June 11th – We were sitting at my sister’s new house and we were eating dinner, outside and that thing that we had been fearing for over a year, happened. A month after his birthday, he started doing something strange that he had never done before. He was having a seizure – it wasn’t a grand mal seizure that you hear about. He was still looking at us, interacting with us and trying to do things but something was DEFINITELY going on. He was weak, his head was leaning to the side, his breathing didnt seem normal, his arm was twitching and you could tell he was terrified and not feeling well. We took him to the emergency room. Soon, we were at Norton’s. This seizure was followed by another in October. Soon they increased in both severity and length. 
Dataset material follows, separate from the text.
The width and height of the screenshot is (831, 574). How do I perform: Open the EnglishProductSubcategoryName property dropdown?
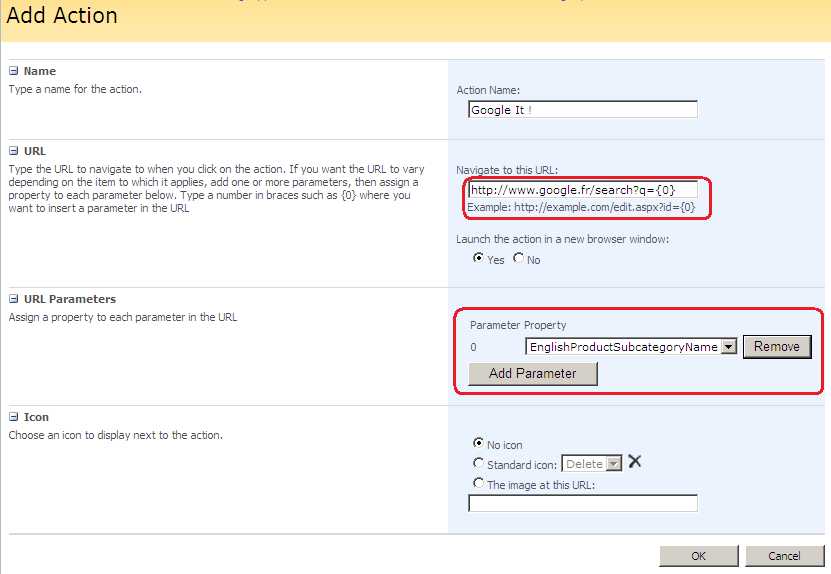coord(728,347)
But they weren't regular seizures - his seizures are different. Britton has refractory epilepsy, which means they aren’t able to be controlled by medication. We witnessed our baby have a 2 hour long seizure, with no rescue medicine able to stop it. 

With a typical seizure, paramedics are to be called after about 5 minutes if the seizure does not stop. Our sweet baby has sat for 120 minutes in a seizure. Four different rescue medications were given in an attempt to get it to stop without success, on top of the four daily medications he was on at one point.  He has been in many ambulance rides & we’ve called 911 too many times. We have been in the hospital where Neurologists told us that a medically induced coma was the next step.

Refractory Epilepsy - a type of epilepsy that medicine could do nothing for. The type of seizures he has are called partial-complex focal seizures. Basically, his seizures were happening in one area of the brain and hadn't spread (yet). They were intense, but somehow he was able to partially talk and interact during them.

We found out soon after that this is a very promising thing.

Refractory epilepsy was robbing our baby and our family of a normal life. It made relaxing at home or simply watching a movie non-existent. We did not feel comfortable leaving Britton anywhere for any amount of time. I remember one time finally feeling brave enough to go exercise while Ashley went to the grocery store - 30 minutes later we would be sitting with EMS, deciding whether or not we should be going to the hospital again for this seizure.

Like any other parent, we were desperate to find a solution. Seizures of this lengh and magnitude meant that death from epilepsy was an actual possibility. We traveled all across the midwest to areas like Le Bonheur hospital in Memphis Tenessee, Cinicnatti Childrens Hospital, and Norton Childrens searching for answers.